I believe in the power of this network because I have seen it and I have experienced it. I am not a teacher. But I have been personally and professional transformed just by working with this organization. And the teachers I know in this network share the same story about their experience at their local writing project sites. Writing projects are places where teachers become leaders in their work and this allows them to be better teachers for their students and their colleagues (see How Teachers Become Leaders for interesting vignettes and research about this).

I have also seen the power of this network in the innovative work teachers do and share with their colleagues. The relatively new Digital Is website shows many examples of this work across age levels, disciplines, as well as outside of school. And it is my experience that much of the work shared here often comes as a real exciting surprise to many who are not in regular communication with practicing educators because there is a great deal of misperception that teachers are not using these new tools in meaningful ways and not doing innovative work in their classrooms.

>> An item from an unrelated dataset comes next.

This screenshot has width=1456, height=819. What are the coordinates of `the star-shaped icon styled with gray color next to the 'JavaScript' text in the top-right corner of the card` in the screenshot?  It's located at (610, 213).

But it’s not true. I have worked with writing project teachers for over seventeen years now – way before any of this was considered “cool” – as they explored the emerging Internet and new digital tools. And they did this not because the tools were new and shiny (although there is always that!), but really because the tools support their students in developing their voice in robust ways for authentic audiences and purposes.

Dave Boardman, a teacher from the University of Maine Writing Project, shares a personal exploration of this topic of student voice and digital media in one Digital Is resource called Amplifying Student Voices. And this is but one example among many.

The mission of the NWP is to focus the knowledge, expertise, and leadership of our nation’s educators on sustained efforts to improve writing and learning for all learners. Over the last 38 years the vision of NWP has established shared social practices while also remaining flexible to support the large changing environment of literacy learning and education. Today the vision of the NWP is that writing in its many forms is the signature means of communication in the 21st century. We therefore envision a future where every person is an accomplished writer, engaged learner, and active participant in a digital, interconnected world.

Volumes have been written about
why the NWP “works” and what the results are in terms of student writing outcomes, teacher retention, and leadership in the field. What is more subtle though, and therefore harder to advocate for, are the reflective social practices and rigorous peer review processes that make the ultimate difference.

“… reform is ultimately personal, rather than merely technical…” the authors of Scaling Up and Scaling Down remind us.  In this way too I think the NWP also has a lot to share about the building of communities that support personal, as well as professional change, on a national scale. And in a moment of great potential and need for innovation in all sectors, what NWP has learned from many years of practice and sustained federal investment, are critical ways to engage groups of people in deep conversations about practice on a scale that is required for real change to happen.

Laura Stokes and Mark St. John from Inverness Research, who has studied the NWP for many years, call the NWP an “Improvement Infrastructure.”

The National Writing Project provides a clear and dramatic example of effective investment in a sound improvement infrastructure, and of generation over many years, educational improvement capital. We hope that the NWP can be seen and understood as illustrating a fundamentally different way of investing in the future of our nation and its children.” (Stokes and St. John, 2008)

This continually growing structure, the collective learning of the ever evolving educational community, and the fundamental dedication that these teachers bring to their practice and the students they work with, is what I believe can radical influence and change how we think about teaching and learning and leadership in this country. And what I believe will ultimately impact change in the larger world.

Please support the National Writing Project as an infrastructure by restoring national funding.